La direzione del 75° Italia Film Fedic è onorata di assegnare il premio alla carriera a Maurizo Nichetti,  un autore che ha sempre saputo proporre nel panorama internazionale con maestria un proprio linguaggio, e con la capacità di fare parlare le immagini con uno stile  ricco di sperimentazione e mimica corporea. Il premio sarà consegnato da Milena Vukotic, sabato 24-05-2025,  durante il cerimoniale di premiazione presso il cinema Imperiale di Montecatini Terme.

Maurizio Nichetti, apprezzato recentemente sul grande schermo, con il suo ultimo lavoro: Amichemai , una commedia on the road che si avvale della partecipazione di Angela Finocchiaro e Serra Yilmaz -nasce a Milano, 8 maggio 1948. 

Dopo il liceo scientifico si iscrive al Politecnico di Milano e si laurea in architettura.

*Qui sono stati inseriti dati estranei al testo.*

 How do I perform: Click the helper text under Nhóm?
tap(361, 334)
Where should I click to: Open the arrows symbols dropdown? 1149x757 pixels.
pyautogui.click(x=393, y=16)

Inizia nel 1971 a lavorare come sceneggiatore per la Bruno Bozzetto Film mentre, presso il Piccolo Teatro, nel quale lavora anche come attore, frequenta un corso di mimo tenuto da Marise Flach, allieva di Étienne Decroux. Fonda il gruppo teatrale Quelli di Grock, in cui perfeziona l'attitudine mimica e surreale che caratterizzerà la sua carriera artistica. Per Bruno Bozzetto è protagonista dei corti Oppio per oppio (1972) e La cabina (1973) e del lungometraggio Allegro non troppo (1977), dove interpreta il ruolo del disegnatore.

Nel 1979 il suo primo film, Ratataplan, ottiene un grande successo a livello internazionale, permettendogli di iniziare la sua carriera di attore-regista. È stato definito "il Woody Allen italiano". Il successo si ripete con: Ho fatto splash (1980), Ladri di saponette (1989) e Volere volare (1991). Nel 1984, con Sordi e Ugo Tognazzi, è tra i protagonisti di Bertoldo, Bertoldino e Cacasenno di Mario Monicelli.

 Per la stagione televisiva 1984-85 dirige e conduce con successo il varietà Quo vadiz? su Rete 4, con Sydney Rome, e nel 1985-86 conduce su Rai 1 la trasmissione per ragazzi: Pista!, con la partecipazione di Daniela Goggi, Orsetta Gregoretti, Shirine Sabet e con la Banda Osiris. Nel 1998 è membro della giuria del Festival internazionale del cinema di Berlino e nel 1999 di quella del Festival di Cannes. 

Dal 2001 si cimenta anche nella regia teatrale con alcuni spettacoli di prosa: Le sorelle Materassi (dall'omonimo romanzo di Aldo Palazzeschi) con Marina Malfatti e Simona Marchini e lo spettacolo La verità con Massimo Dapporto e Antonella Elia e spettacoli lirici come Il Barbiere di Siviglia, Il domino nero e le due operette Il Paese dei Campanelli e Cincillà al Teatro Verdi di Trieste. Nel 2003 dirige e interpreta la serie televisiva Mammamia!.

Dal 2004 al 2010 ha diretto il Festival internazionale film della montagna di Trento.

Nel 2013 riceve il riconoscimento speciale Leggio d'oro "Alberto Sordi".

Nel corso degli anni ha svolto attività didattica presso il Centro sperimentale di cinematografia (CSC) sezione Animazione di Torino, l'Università Cattolica di Milano e la Civica Scuola di Cinema di Milano, che ha diretto nell'anno accademico 2009/2010.